Webster among leading engineering educators invited to National Academy of Engineering symposium

Wednesday, 07 September 2016
Donald Webster
Donald Webster

Donald Webster will exchange ideas with some of the country’s top engineering educators later this month.

The National Academy of Engineering announced Sept. 7 Webster has been invited to the academy's eighth Frontiers of Engineering Education symposium in Irvine, California, 2 1/2 days where innovative faculty members gather to learn from research and best practices in education. Only 48 engineering teachers nationwide will attend.

“It is a great honor to be selected to attend this year’s symposium,” said Webster, professor and associate chair of administration and finance in the School of Civil and Environmental Engineering. “I greatly appreciate the opportunity to hear about activities that other engineering instructors are employing in their classrooms. I am also hoping to learn about innovative curricular issues in engineering.”

Symposium participants were chosen from what organizers called a “highly competitive pool of applicants” nominated by NAE members and engineering deans.
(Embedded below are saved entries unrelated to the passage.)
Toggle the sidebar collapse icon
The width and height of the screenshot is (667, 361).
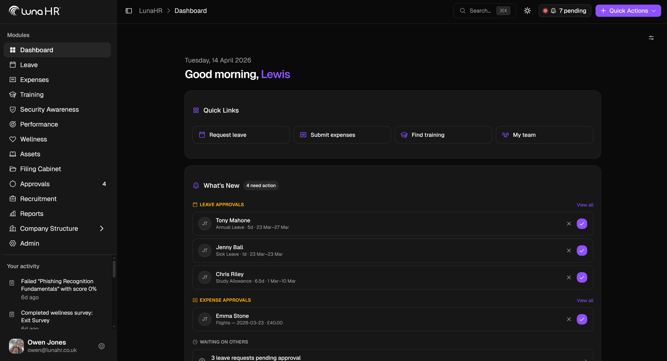(x=129, y=11)
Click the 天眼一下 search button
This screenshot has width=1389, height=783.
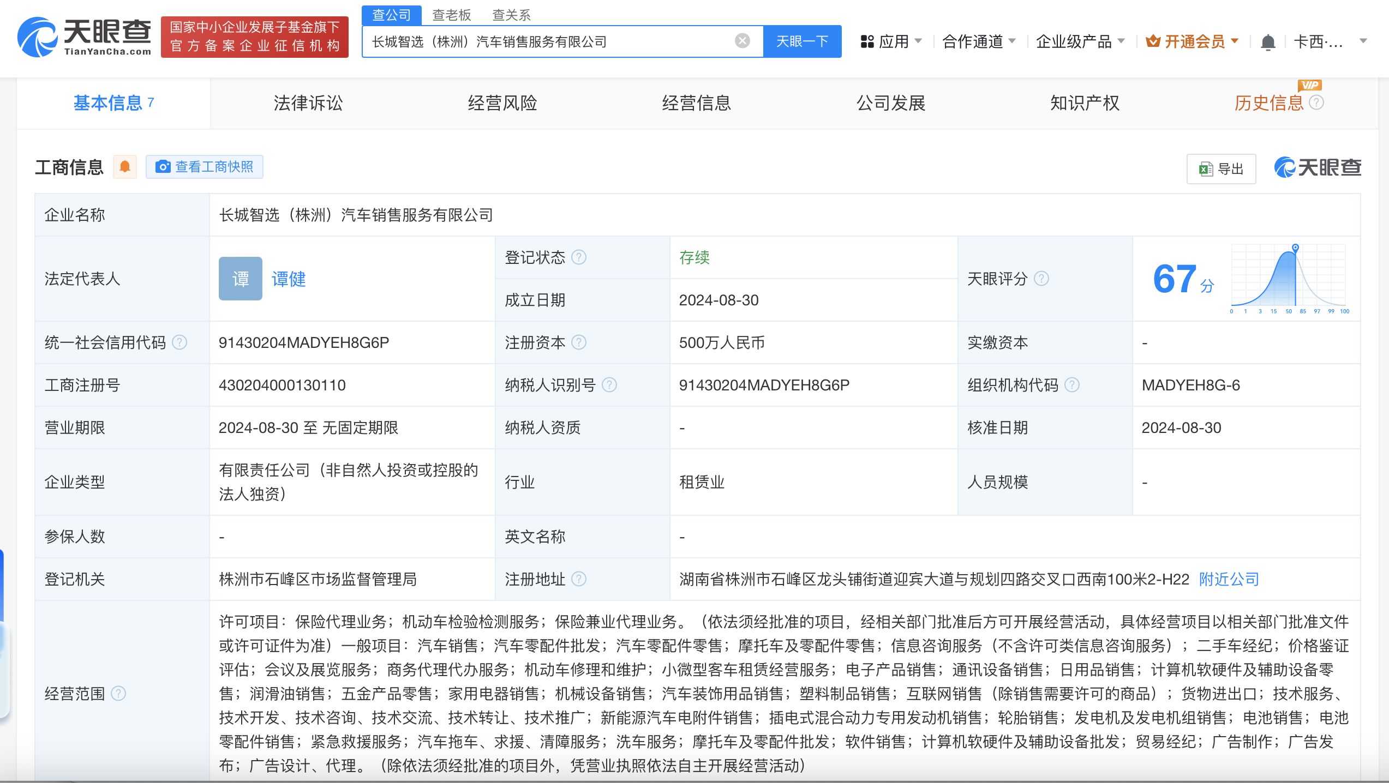click(802, 41)
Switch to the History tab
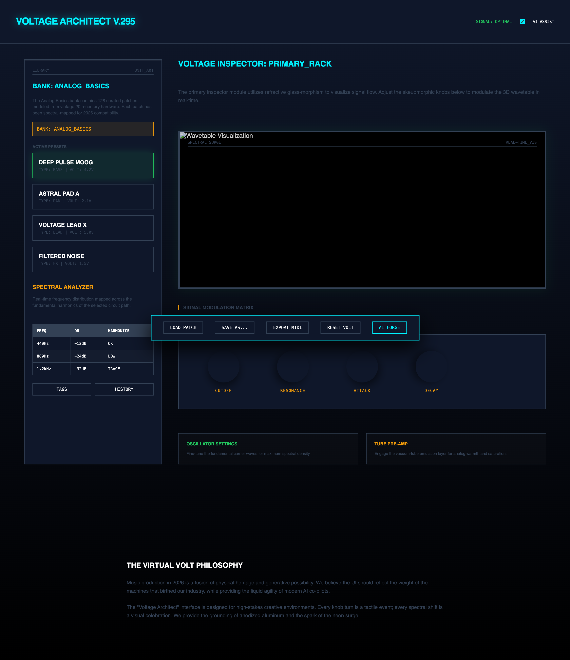570x660 pixels. click(124, 389)
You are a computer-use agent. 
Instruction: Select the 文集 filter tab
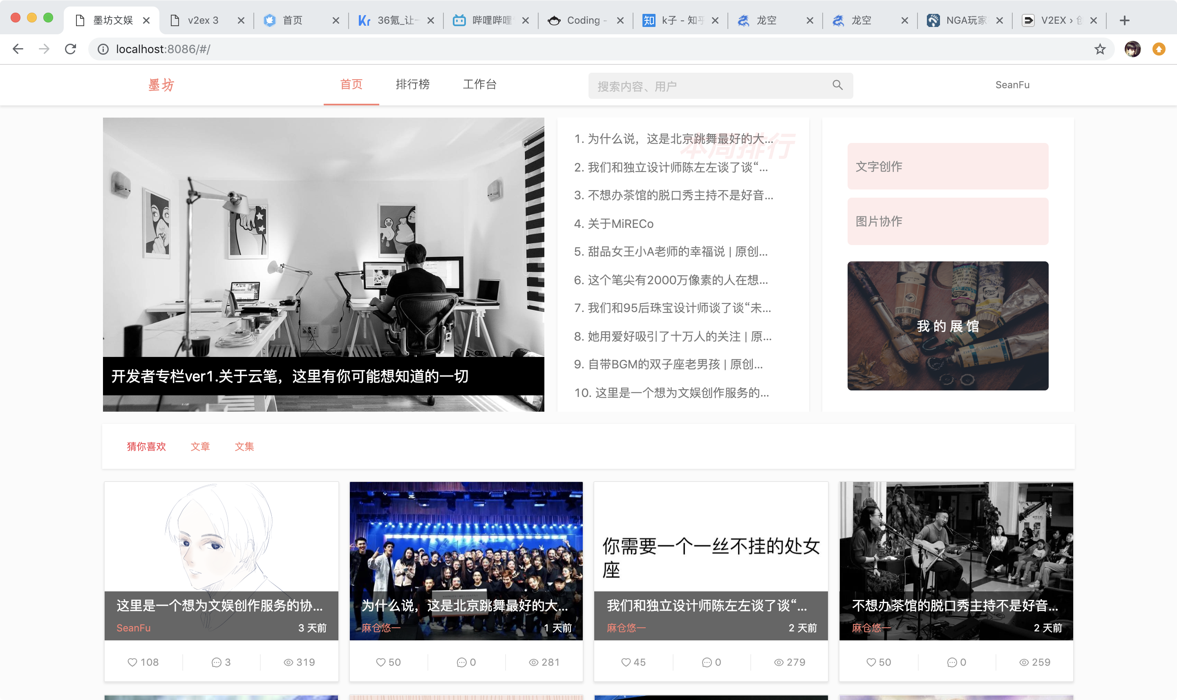pyautogui.click(x=244, y=446)
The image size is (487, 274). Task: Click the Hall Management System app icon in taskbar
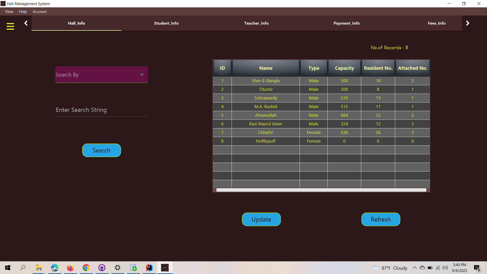pos(165,268)
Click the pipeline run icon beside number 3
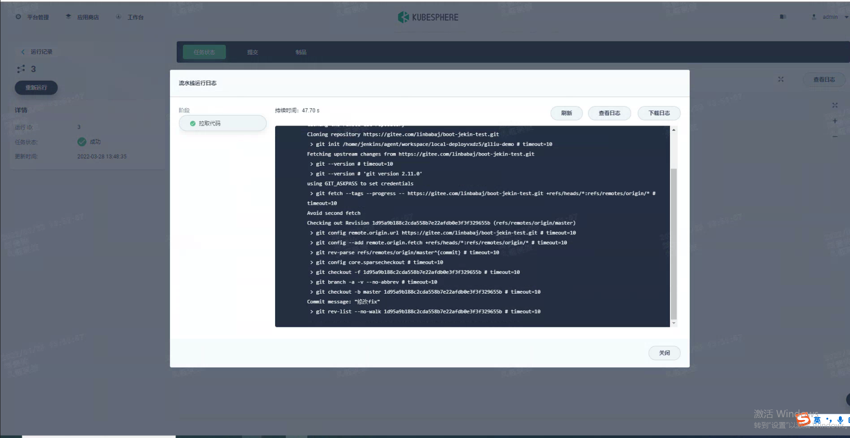The width and height of the screenshot is (850, 438). tap(21, 69)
Webster is one of three Georgia Tech faculty members selected this year. He has become well known on campus for his work on the “flipped classroom” model, where he records lectures for students to watch before class and spends instruction time on problems that reinforce the lecture concepts.

“With today’s unprecedented pace of technological advances and the significant challenges the world faces, engineering education plays a crucial role. But it must reinvent itself in order to produce a larger and more diverse engineering workforce highly capable of innovation and value creation for society,” said Nadine Aubry, chair of the symposium’s advisory committee and dean of the College of Engineering at Northeastern University.

“The Frontiers of Engineering Education symposium provides a forum for creative engineering educators to generate novel approaches, share early implementation schemes, establish a national network, and serve as change agents in their home institutions.”